----- Provided text -----

What Made Him Not to Have Sex with Me?

Anurika John
Be Unique
Published in
5 min readJul 30, 2020
Photo by _Mxsh_ on Unsplash

I know my story will or might sound similar to yours, but I will still tell my own side of the story and allow you to compare and most properly learn from my own version of it.

Last year, I went to this fun-filled city with my friends. We were supposed to spend five months because of a work project, but it was cut short to two months because of an urgent matter. But within the two months, that was when my own story happened.

We came into the city around 11 pm, we were picked up by this very interesting guy, who we would later know to be our colleague from another branch. He wouldn’t stop making us laugh. He continued talking and we all enjoyed it. He didn’t stop until we got to the hotel that was close to a lovely island where we were supposed to stay for the five months.

----- Information given -----

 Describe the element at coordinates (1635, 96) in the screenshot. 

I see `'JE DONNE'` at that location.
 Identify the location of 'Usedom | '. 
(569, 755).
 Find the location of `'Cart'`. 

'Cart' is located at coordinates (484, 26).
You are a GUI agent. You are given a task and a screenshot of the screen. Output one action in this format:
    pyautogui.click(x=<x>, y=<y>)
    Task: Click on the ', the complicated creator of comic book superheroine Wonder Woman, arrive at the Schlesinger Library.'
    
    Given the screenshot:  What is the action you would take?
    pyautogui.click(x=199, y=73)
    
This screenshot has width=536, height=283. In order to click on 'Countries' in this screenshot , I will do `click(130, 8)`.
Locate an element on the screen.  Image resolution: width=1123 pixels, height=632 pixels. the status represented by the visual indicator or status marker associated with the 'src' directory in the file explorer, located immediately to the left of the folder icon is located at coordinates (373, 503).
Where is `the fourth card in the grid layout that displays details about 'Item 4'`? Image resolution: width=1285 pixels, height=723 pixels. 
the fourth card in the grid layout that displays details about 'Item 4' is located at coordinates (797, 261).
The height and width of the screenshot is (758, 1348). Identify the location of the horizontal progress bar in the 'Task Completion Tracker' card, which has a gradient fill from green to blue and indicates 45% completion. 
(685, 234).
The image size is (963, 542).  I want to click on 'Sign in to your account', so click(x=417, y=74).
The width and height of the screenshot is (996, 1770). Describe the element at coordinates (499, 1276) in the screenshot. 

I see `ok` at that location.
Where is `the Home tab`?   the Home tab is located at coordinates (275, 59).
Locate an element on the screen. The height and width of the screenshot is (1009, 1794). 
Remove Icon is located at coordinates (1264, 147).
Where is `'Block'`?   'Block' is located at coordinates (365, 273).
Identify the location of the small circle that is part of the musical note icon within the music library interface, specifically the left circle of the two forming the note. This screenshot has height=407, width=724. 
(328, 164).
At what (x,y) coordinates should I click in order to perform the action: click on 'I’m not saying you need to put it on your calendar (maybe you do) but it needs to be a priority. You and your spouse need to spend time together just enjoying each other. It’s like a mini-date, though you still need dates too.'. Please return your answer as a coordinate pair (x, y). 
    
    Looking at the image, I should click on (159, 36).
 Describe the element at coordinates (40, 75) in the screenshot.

-----

• Work instruction: Extend the personal essay about the work trip to the city, picking up right after its final sentence about reaching the hotel near the island.

• Expected answer:
The Love I thought I have found

Things started getting interesting or so I thought when he served me breakfast in bed the next morning and I said to myself, I have finally found the one for me. We would play all the romantic plays that have ever existed. We went to fun places together. And we also concentrated whenever we are needed at work. We continued this way, and I started falling gradually in love with him. He too was acting like one who was already in love with me. So, we continued having fun together until one day…

We went out to a lovely restaurant near the city capital, the place was decorated in a very beautiful way, with petals spread on the rug and I was made to walk on it. I felt like a princess who has just found her prince charming. Everything was so real that day, that I let my guard down and accepted him with both my body and soul.

After having a very delicious meal with a bottle of champagne, we headed back to the hotel. On arriving at the hotel, he kissed my forehead and then went straight to give me a splendid kiss.

That kiss made me invite him to my room because I thought it was love’.

When we got to my room, we talked for a few minutes and started kissing again. But he stopped immediately I pulled off my clothes, I was surprised and then he looked at me and said: “your body sucks”. I took it as a joke because he jokes a lot, but when he wouldn’t touch me or even come close to me, then I realized that he really meant what he was saying. He left my room that day and stopped talking to me.

What was wrong with my body?

What could actually make a man not to have sex with a woman he claims he loves?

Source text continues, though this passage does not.